Тот принялся объяснять, что он «отказник», изгой, что восхищается теми, кто выступает против советского строя и т.д.

— Пропустите его, — распорядился Малко.

Диссидент пристроился рядом с журналистами и затих. Пресс-конференция продолжалась. Кирсанов весьма ясно изложил причины, побудившие его избрать свободный мир.

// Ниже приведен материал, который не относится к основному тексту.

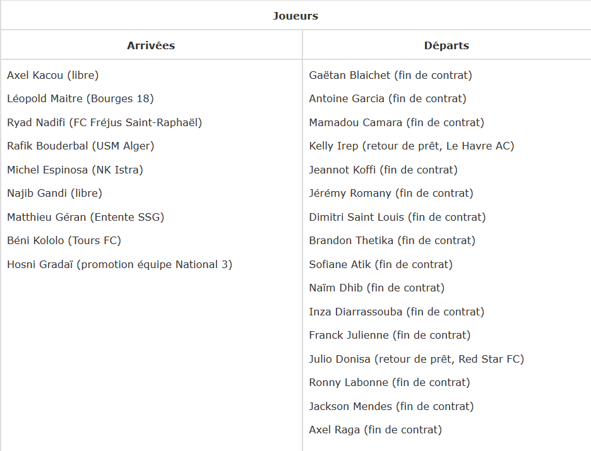The height and width of the screenshot is (451, 591).
Task: Click Jackson Mendes departure entry
Action: pyautogui.click(x=391, y=406)
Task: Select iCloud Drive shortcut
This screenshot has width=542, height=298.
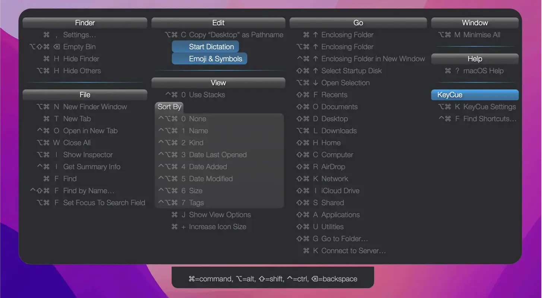Action: coord(340,191)

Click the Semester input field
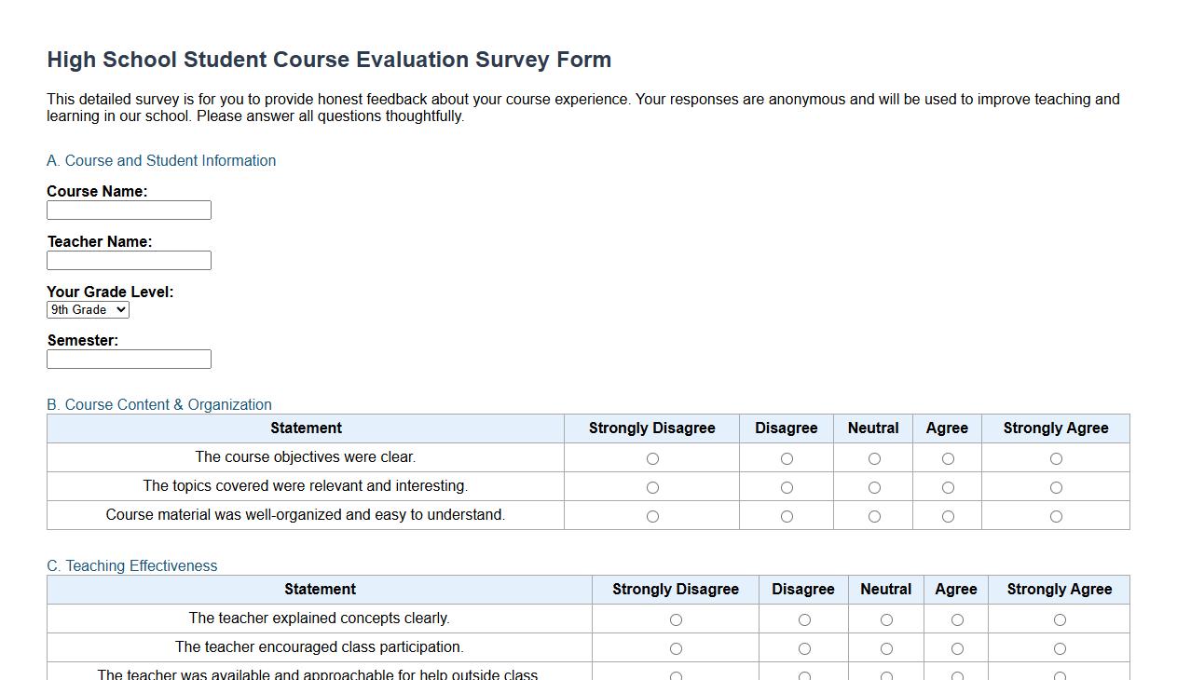(x=129, y=359)
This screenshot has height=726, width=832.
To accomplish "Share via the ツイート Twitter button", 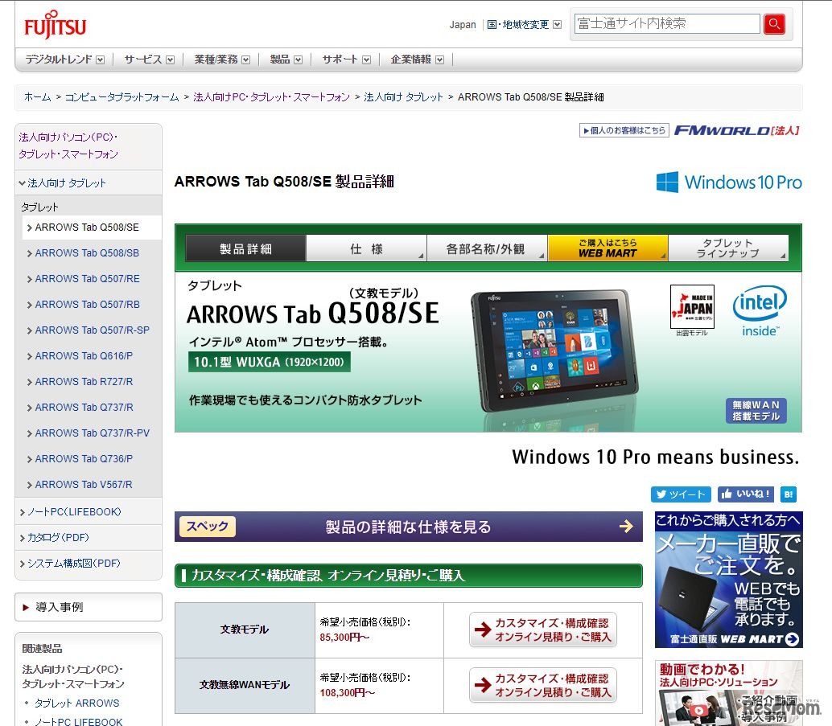I will [680, 494].
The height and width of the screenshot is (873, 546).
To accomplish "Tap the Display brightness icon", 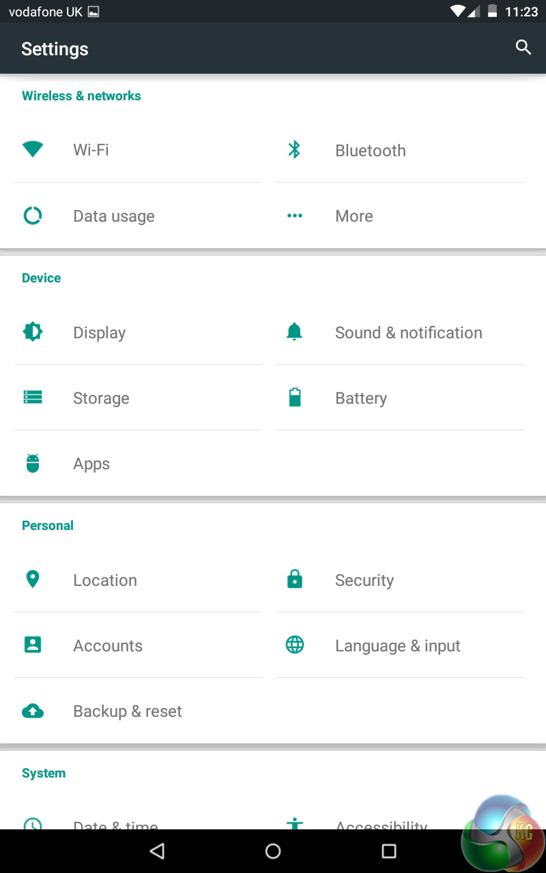I will [x=33, y=332].
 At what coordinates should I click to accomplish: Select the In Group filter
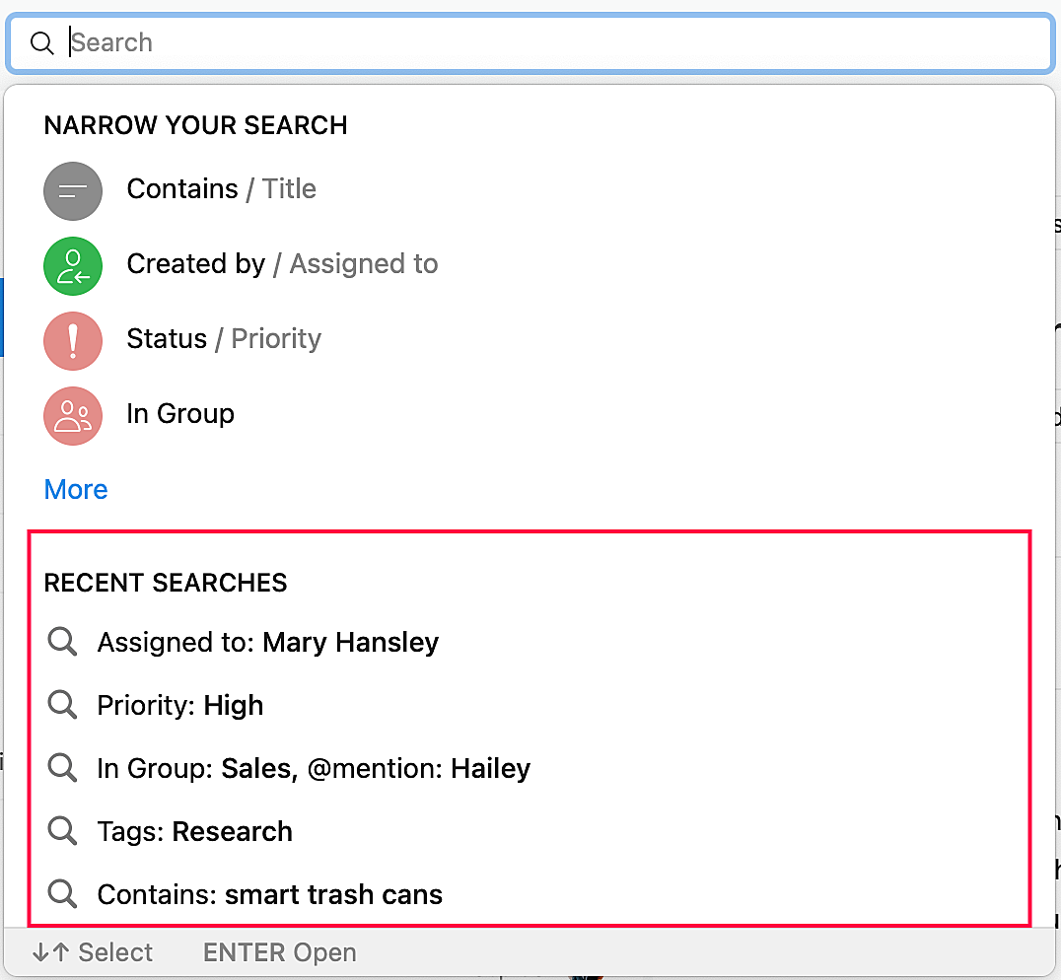pos(180,414)
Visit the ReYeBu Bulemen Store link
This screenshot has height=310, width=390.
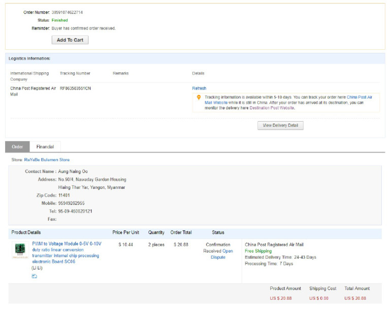tap(47, 160)
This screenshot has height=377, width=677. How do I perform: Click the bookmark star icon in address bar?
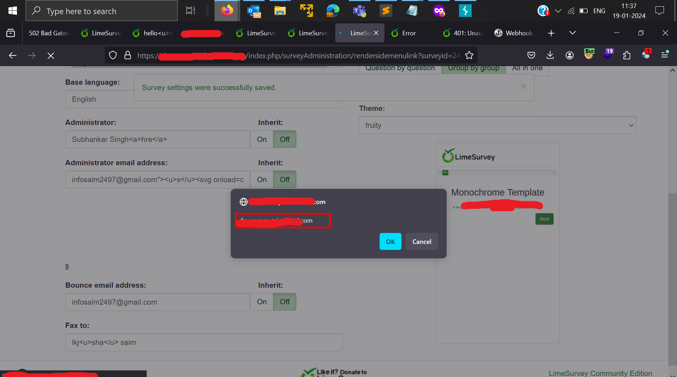coord(469,55)
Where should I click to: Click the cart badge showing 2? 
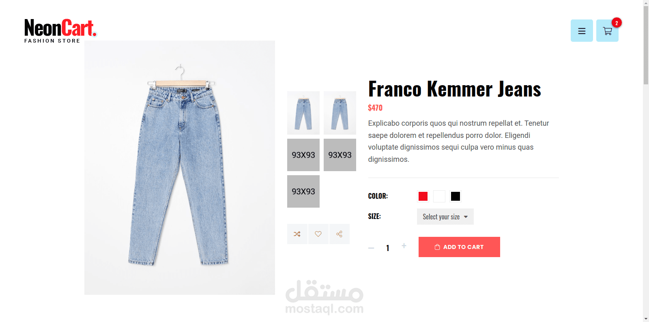click(617, 23)
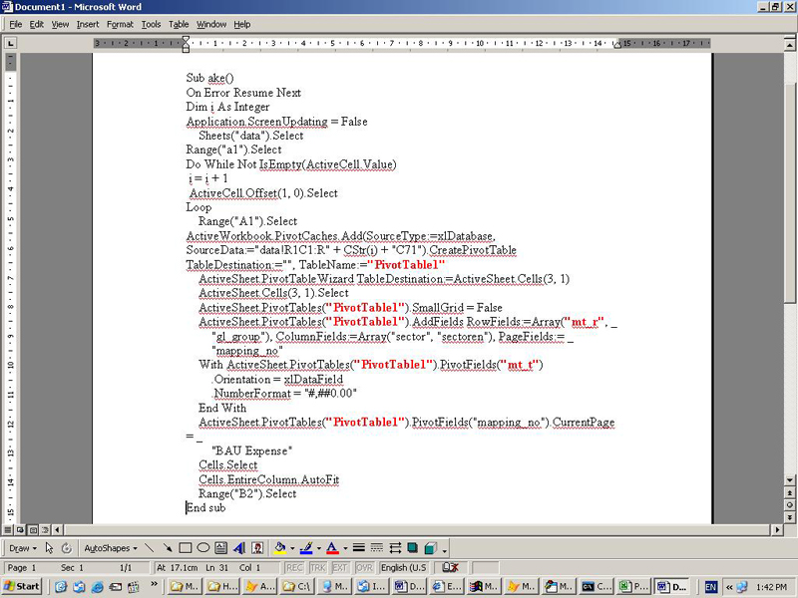
Task: Click the Windows Start button
Action: (22, 586)
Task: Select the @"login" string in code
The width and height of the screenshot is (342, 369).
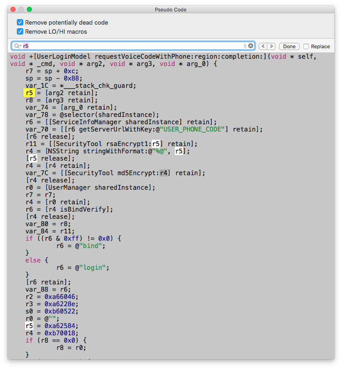Action: [94, 268]
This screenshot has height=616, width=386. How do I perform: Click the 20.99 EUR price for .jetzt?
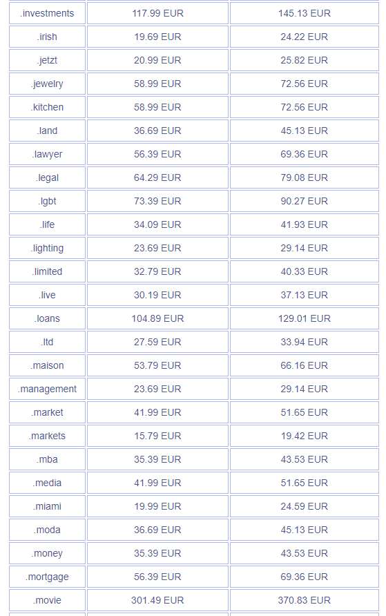157,60
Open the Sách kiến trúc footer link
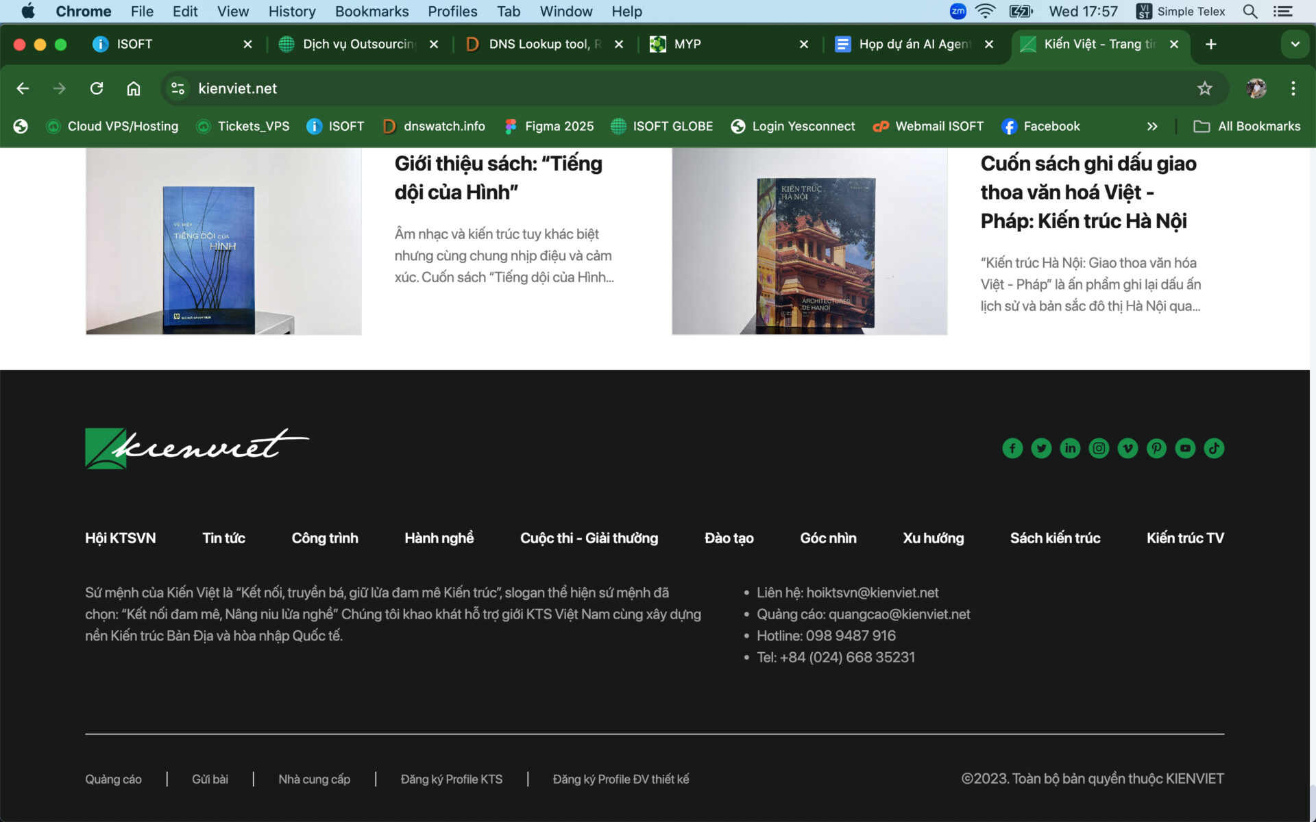Image resolution: width=1316 pixels, height=822 pixels. pos(1055,538)
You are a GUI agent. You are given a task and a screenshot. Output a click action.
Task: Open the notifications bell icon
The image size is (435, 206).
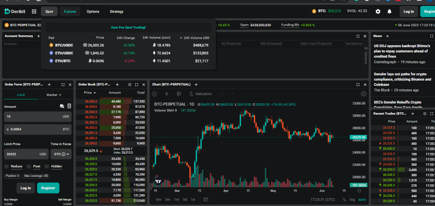click(389, 11)
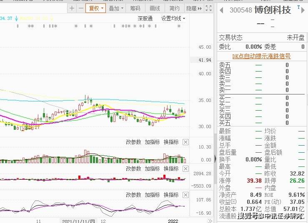This screenshot has width=308, height=223.
Task: Collapse side panel using the divider arrow handle
Action: click(x=215, y=158)
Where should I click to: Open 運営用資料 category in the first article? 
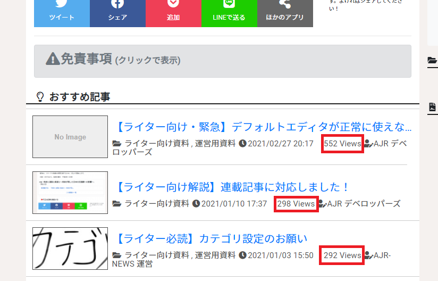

Видя, что вопросов стало меньше, он встал и объявил, что пресс-конференция окончена. Газетчики из «Правды» и ТАСС покинули зал, громко ругая Кирсанова, который, с застывшей улыбкой на губах, сошел с помоста. Журналисты немедленно обступили его плотным кольцом. Среди них Малко увидел и диссидента, Владимира Ильича Юрова, пытавшегося протолкнуться к Кирсанову.

Малко обернулся к подошедшему Джеймсу Барри.

— Что, в Мадриде много советских диссидентов?

Американец покачал головой.

— Нет, они все в Париже и Нью-Йорке.

Мокрый от пота диссидент прилагал отчаянные усилия, протискиваясь к Кирсанову. Он казался чрезвычайно взволнованным, но особенно бросалась в глаза необычность его поведения: он держал руки ладонями к груди, точно обжег их и старался таким образом оберечь.

Оружия при нем быть не могло, его дважды обыскивали. Тем не менее Малко томило, смутное предчувствие.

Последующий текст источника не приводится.